## Excerpted passage
◆ ◆ ◆ ◆ ◆ ◆ ◆

Saturday, July 29, 2017

An Open Letter to the Revenue Committee

Chairman Peterson; Chairman Madden; Members of the Joint Revenue Committee of the Wyoming Legislature,

Your agenda for the meeting in Thermopolis on August 2-3 is full of proposals to raise taxes and fees on the Wyoming economy. While I don't think anyone expects them all to pass even through your committee, the rich roster of ideas is in itself a source of great concern. 

I have previously testified before your committee on the serious macroeconomic problems that any new taxes would inflict on our state. My assessment of our state's economy has not changed: while we have emerged from a serious downturn, this only means that we are now stabilizing at a lower level of macroeconomic activity. It does NOT mean that we are going to see a rebound.

The best thing you and the legislature can do now is refrain from increases in the fiscal burden on the private sector. I urge you to let our businesses stabilize, regain their confidence in the future and work their way back to a point where they can invest in the future and in new jobs. 

Let me offer alternatives to higher taxes. Before I do that, though, let me quickly summarize just how bad our economic situation is, and why we cannot afford any increases in the burden of government.

First, here are some numbers that show how bad our state's economy is:

  • Our private sector is 83 percent of the state's economy. This is a smaller private sector than 43 other states. It makes us one of the most government-dependent states in the country.
  • Over the past five years, the private sector in the Wyoming economy has gone backwards, with an average growth rate of -1.5 percent per year. Only Alaska has a worse record, and they are only marginally behind us.
  • In the first quarter of 2017, our state economy had the worst growth of any state, at -3.7 percent. 
  • Personal income growth is the worst of all states, at -0.4 percent in the fourth quarter of 2016.
  • Per-capita disposable income growth has been the second worst of all states two years in a row: -0.4 percent in 2015 and -0.6 percent in 2016.
  • In 2016, our population declined by -0.2 percent, ranking us 46th in the nation. 
  • We have the largest Government Employment Ratio of all states. This means we have more government workers per 1,000 private employees than every other state, including liberal-run states like California, New York and Connecticut, and other rural states like Alaska and the Dakotas. 

With all this in mind, it is clear that we cannot raise taxes. To further explain the case against higher taxes, consider these points:

  • Average private-sector, non-minerals jobs pay $37,000 per year. Families with incomes at that level have no margins for higher taxes.

◆ ◆ ◆ ◆ ◆ ◆ ◆

## Goal of the exercise
Please copy everything in the open letter from "The best thing" down to "in new jobs.", swapping "refrain from" for "hold off on".

## Provided material
◆ ◆ ◆ ◆ ◆ ◆ ◆

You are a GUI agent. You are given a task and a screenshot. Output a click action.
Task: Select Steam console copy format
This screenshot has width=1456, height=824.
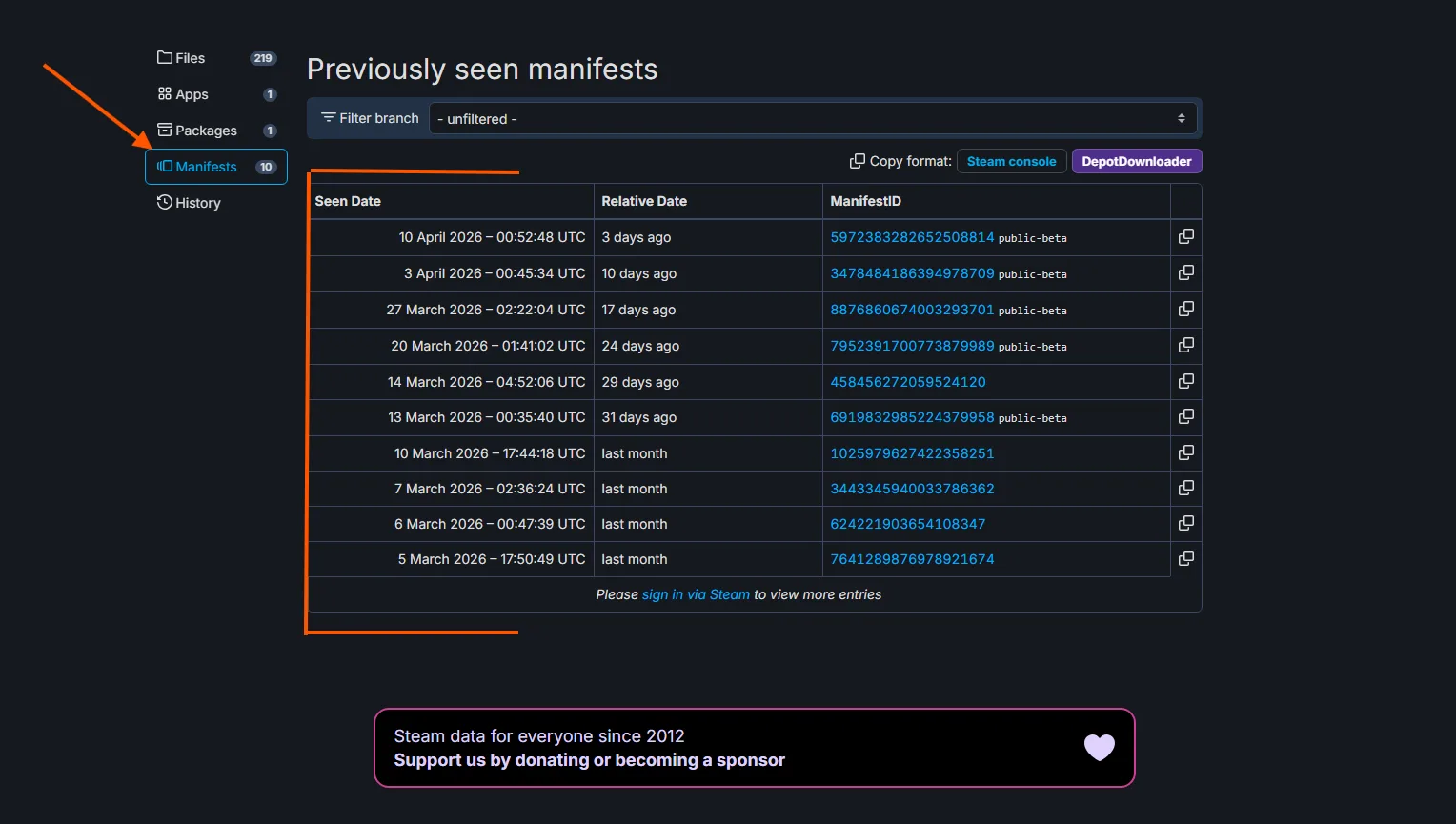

◆ ◆ ◆ ◆ ◆ ◆ ◆

## Result of this task
The best thing you and the legislature can do now is hold off on increases in the fiscal burden on the private sector. I urge you to let our businesses stabilize, regain their confidence in the future and work their way back to a point where they can invest in the future and in new jobs.